Reading passage:

HeartMuLa: A Family of Open Sourced Music Foundation Models

Dongchao Yang,Yuxin Xie,Yuguo Yin,Zheyu Wang,Xiaoyu Yi,Gongxi Zhu,Xiaolong Weng,Zihan Xiong,Yingzhe Ma,Dading Cong,Jingliang Liu,Zihang Huang,Jinghan Ru,Rongjie Huang,Haoran Wan,Peixu Wang,Kuoxi Yu,Helin Wang,Liming Liang,Xianwei Zhuang,Yuanyuan Wang, Dingdong, Wang,Haohan Guo,Junjie Cao,Zeqian Ju,Songxiang Liu,Yuewen Cao,Heming Weng,Yuexian Zou

We present a family of open-source Music Foundation Models designed to advance large-scale music understanding and generation across diverse tasks and modalities. Our framework consists of four major components: (1) HeartCLAP, an audio-text alignment model; (2) HeartTranscriptor, a robust lyric recognition model optimized for real-world music scenarios; and (3) HeartCodec, a low-frame-rate (12.5 Hz) yet high-fidelity music codec tokenizer that captures long-range musical structure while preserving fine-grained acoustic details and enabling efficient autoregressive modeling; (4) HeartMuLa, an LLM-based song generation model capable of synthesizing high-fidelity music under rich, user-controllable conditions (e.g., textual style descriptions, lyrics, and reference audio). In addition, it provides two specialized modes: (i) fine-grained musical attribute control, which allows users to specify the style of different song sections (e.g., intro, verse, chorus) using natural language prompts; and (ii) short, engaging music generation, which is suitable as background music for short videos. Lastly, HeartMuLa improves significantly when scaled to 7B parameters. For the first time, we show that a Suno-level, commercial-grade system can be reproduced using academic-scale data and GPU resources. We expect these foundation models to serve as strong baselines for future research and to facilitate practical applications in multimodal content production.

Data shown:

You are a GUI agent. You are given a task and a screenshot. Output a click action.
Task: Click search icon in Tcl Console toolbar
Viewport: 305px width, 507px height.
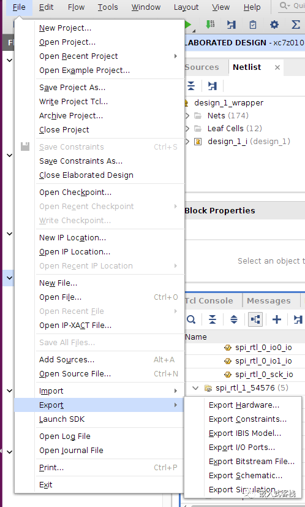(191, 319)
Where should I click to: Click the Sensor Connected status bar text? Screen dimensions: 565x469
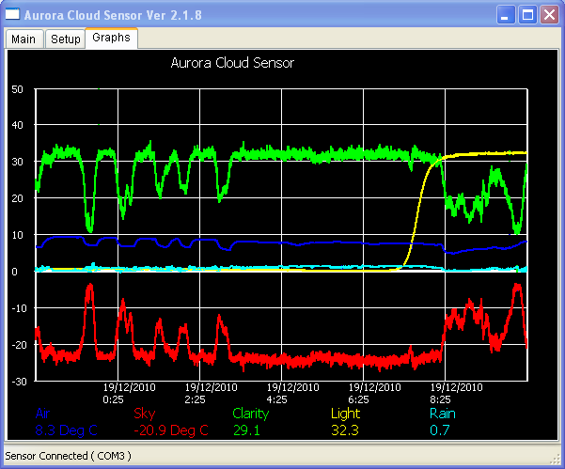tap(69, 456)
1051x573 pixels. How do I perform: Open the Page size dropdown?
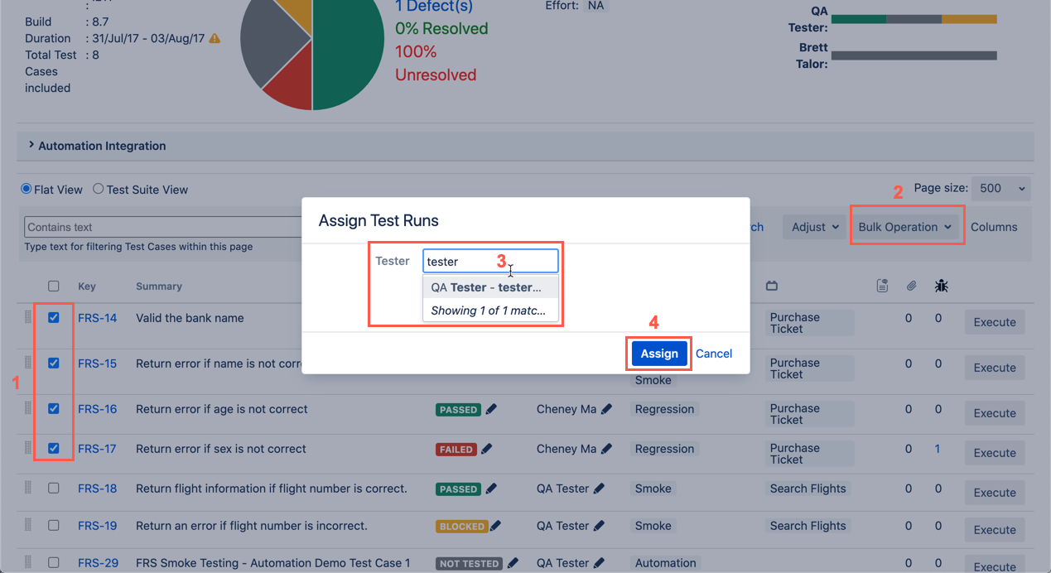click(1000, 188)
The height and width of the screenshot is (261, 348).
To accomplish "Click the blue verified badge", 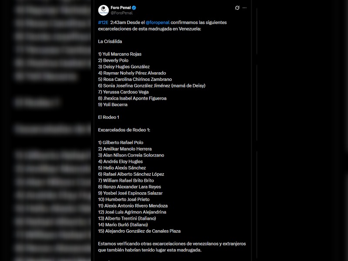I will (x=134, y=7).
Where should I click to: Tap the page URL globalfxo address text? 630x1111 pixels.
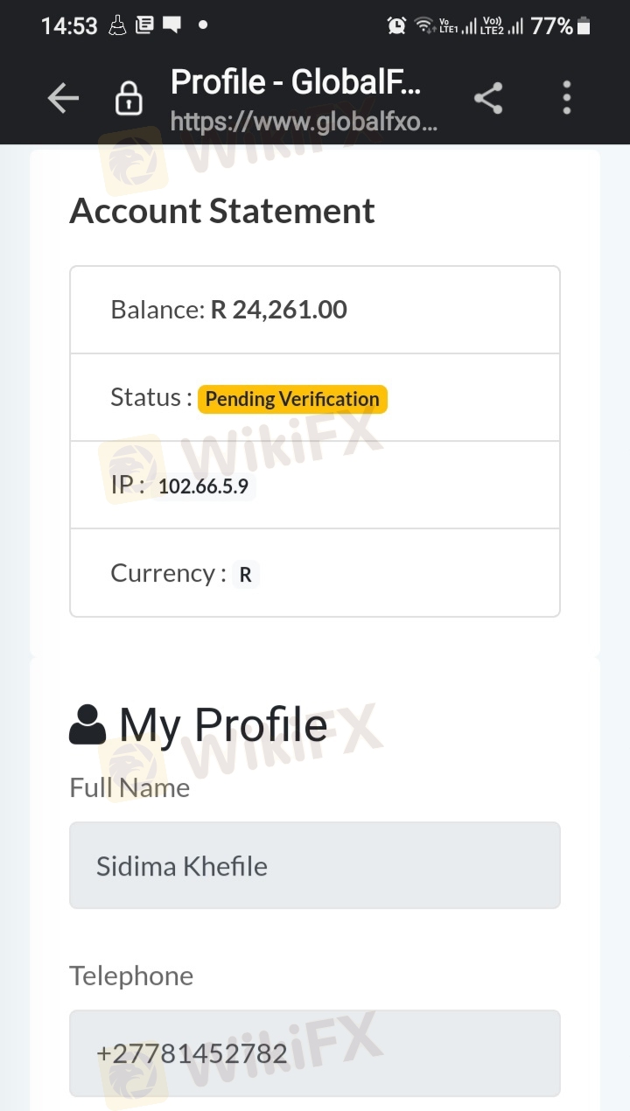click(304, 121)
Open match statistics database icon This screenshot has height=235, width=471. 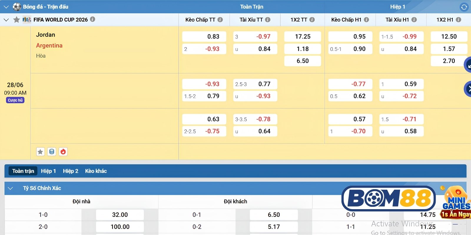(52, 152)
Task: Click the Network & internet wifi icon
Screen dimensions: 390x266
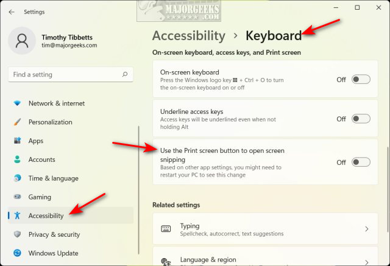Action: (x=17, y=103)
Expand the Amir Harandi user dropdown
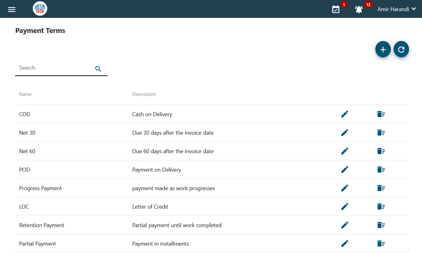422x253 pixels. pyautogui.click(x=397, y=9)
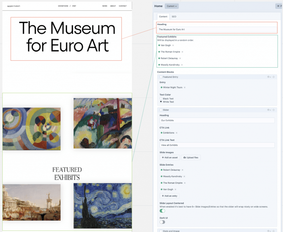Open the Current revision dropdown
Viewport: 283px width, 232px height.
coord(172,6)
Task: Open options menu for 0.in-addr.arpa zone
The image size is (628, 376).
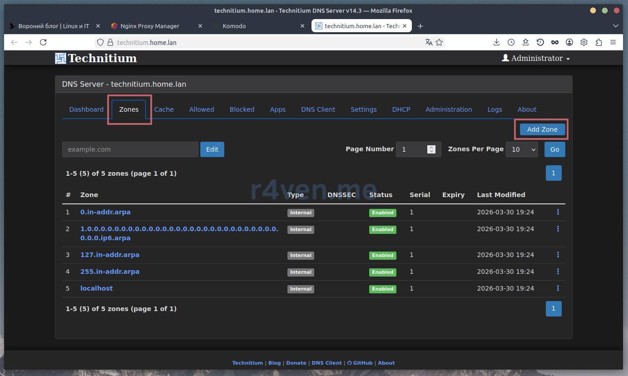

What to produce:
Decide whether each statement below agrees with the HeartMuLa abstract above. Answer yes or no for each, and quote the exact words from the abstract that decide it.
(a) HeartCodec works at a frame rate of 12.5 Hz.
(b) HeartTranscriptor is the audio-text alignment model.
(c) The short music generation mode is meant as background music for podcasts.

Answer to the problem:
(a) Yes: "HeartCodec, a low-frame-rate (12.5 Hz) yet high-fidelity music codec tokenizer"
(b) No: "HeartCLAP, an audio-text alignment model" and "HeartTranscriptor, a robust lyric recognition model"
(c) No: "suitable as background music for short videos"